第9話

 翌日、朝、学校で小百合さんにばったり出会った。

「お、おはようございます……」

「おはよう、伊佐美ちゃん。」

 小百合さんとの間に何とも言えない微妙な空気が流れる。

「あ、用事あるんでまたあとで。」

「うん。」

 会話を中断して、その場から逃げるように教室に入る。


 昨晩見た光景が授業中だろうと頭を離れない。

「水無月さん、ここの答えを言ってください」

 いきなり当てられた。 この数学の教師、ぼんやりしている生徒をターゲットにして当ててくる上に、答えられなかったらしばらくの間当て続けるからタチが悪い。幸い、問題が簡単だったので、その場で答えを出す。

「0です」

「正解です。じゃあ次……」

 改めて、授業に集中することにした。


 昼休み、睦月が一緒に食べようと誘ってくれた。

「いただきま〜す!」

「いただきます。」

 睦月の弁当をよく見ると、購買で買ったであろう焼きそばパンとジュースだった。

「睦月、焼きそばパンとジュースだけって健康に悪いでしょ。」

 ほぼ炭水化物だけだなんて、僕ならすぐに体調を崩すメニューだ。

「美味しいからいいじゃん。朝作るのも面倒だし。」

 確かに、弁当を作るために早起きするのも面倒といえば面倒だ。

「お母さんに作ってもらえば?」

「自分で作れって言われてるんだけど、あまりお料理得意じゃないんだ……」

 そういうと、睦月はしょんぼりと項垂れてしまった。

 もしかすると、早起きするのが面倒、というのは、料理が苦手ということを隠すための言い訳だったのかもしれない。そう考えると、少し悪いことをした気分になる。何か睦月を元気にする方法はないものか。

「料理、教えてあげよっか?」

 その言葉を聞いた途端に、梅雨のようにしけ込んだ睦月の表情が、雲が晴れるように明るくなった。

「いいの?!」

「今週末空いているなら」

 確か、予定は何も入っていなかったはずだ。

「ありがとう!」

 その日、睦月はずっとご機嫌だった。


 週末、約束の時間に睦月がやって来た。もちろん、アニメグッズが溢れる自室には鍵を掛けてある。

「おっ邪魔しま〜す!」

「ん、いらっしゃい。
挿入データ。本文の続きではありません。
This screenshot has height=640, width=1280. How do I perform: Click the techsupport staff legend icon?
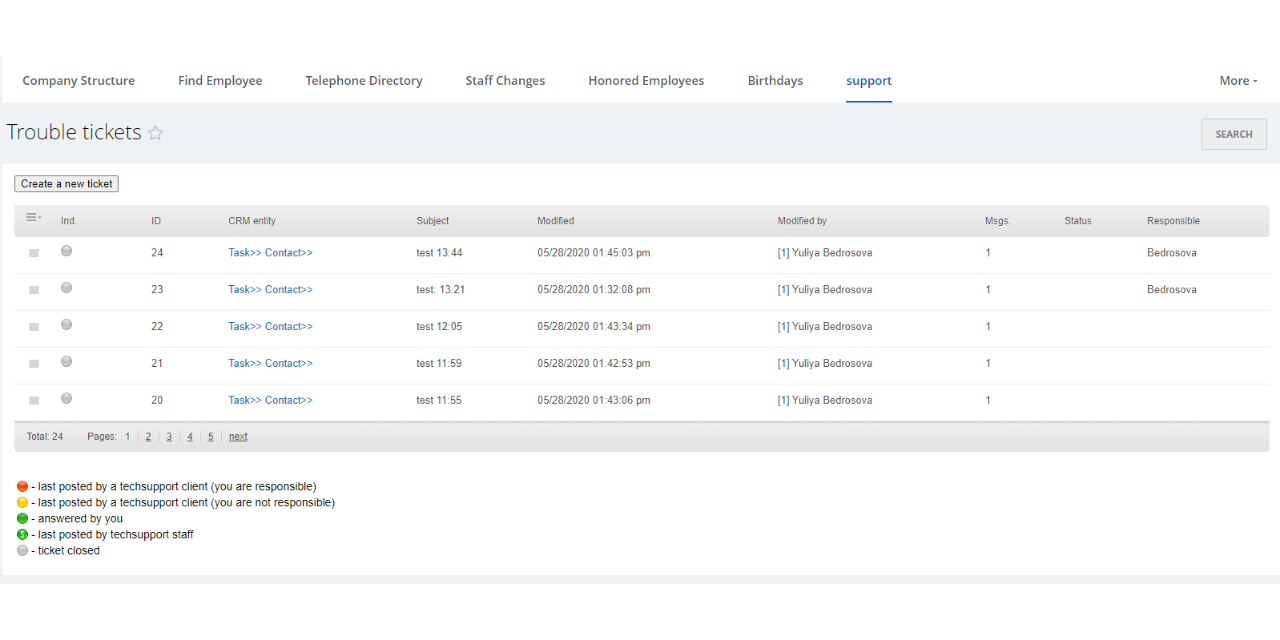(x=22, y=534)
」

 材料は全て睦月に用意させている。

 万が一、材料選びの段階で悲惨なことになっていたら元も子もないからだ。

「材料見せて。」

 睦月が袋から材料を取り出し始める。気のせいだろうか、台所用洗剤が混ざっているのだが。

「まさか……台所用洗剤を入れたりするんじゃないよね。」

「ち、違うよ〜! 伊佐美ちゃんにあげようと思って持ってきたんだよ〜!」

「ごめんごめん……」

 ほっぺたを膨らまして、少し涙目になっている睦月。見ていてほっこりする。

 持ってきた材料は全てまともだったため、流石に食べられるものとそうでないものの区別はつくらしい。

 早速料理を始めようと思ったその時、チャイムがなった。

 モニターを確認すると、映っていたのは小百合さんだった。